Participants were assessed at a median (Q1, Q3) of 4 (2, 6) years after completion of chemotherapy. The age-adjusted left ventricular ejection fraction (LVEF) was significantly lower in participants treated with doxorubicin, regardless of BRCA1/2 mutation status (p = 0.03). In doxorubicin-treated BRCA1/2 mutation carriers and non-carriers, estimated differences were lower by 5.4% (95% CI; −9.3, −1.5) and 4.8% (95% CI; −9.1, −0.5), respectively, compared to carriers without doxorubicin exposure. These findings were consistent across additional cardiac function measures including circumferential and longitudinal strain, although less pronounced for the latter. There were no differences in diastolic function measures E/A, e', and E/e' (Figure 1, Supplementary Table 1). These findings remained consistent in a sensitivity analysis excluding 6 participants who had received HER2-targeted therapy (Supplementary Table 2).

Among CPET measures, the age-adjusted resting heart rate was significantly higher in the doxorubicin-treated groups regardless of BRCA1/2 status. However, we did not find significant differences across the three groups in VO_2max, peak heart rate or peak respiratory exchange ratio (Figure 1, Supplementary Table 1). Similar findings were observed in a sensitivity analysis excluding participants who received HER2-targeted therapy (Supplementary Table 2). We also performed additional sensitivity analysis comparing echocardiography and CPET measures across the groups using a non-parametric test (i.e., Kruskal-Wallis test) and the findings were largely similar.

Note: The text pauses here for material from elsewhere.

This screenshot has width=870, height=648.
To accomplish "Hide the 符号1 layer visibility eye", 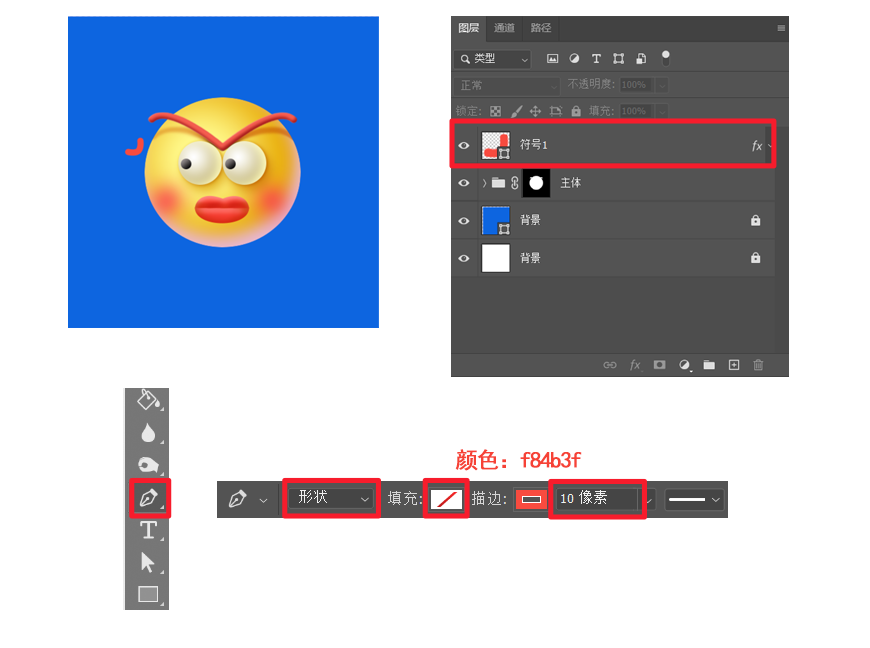I will coord(464,144).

In vitro, doxorubicin caused a dose-dependent reduction in cell viability with no differences between BRCA1 mutant and wild type iPSC-CMs (p>0.05). Estimates of cell viability (doxorubicin concentration) in BRCA1 mutant compared with wild type iPSC-CMs were 97.3 vs. 92.4% (1 nM), 91.9 vs. 96.7% (10 nM), 36.0 vs. 34.0% (50 nM), 4.4 vs. 4.1% (100 nM), and 4.1 vs. 4.1% (500 nM) (Figure 2).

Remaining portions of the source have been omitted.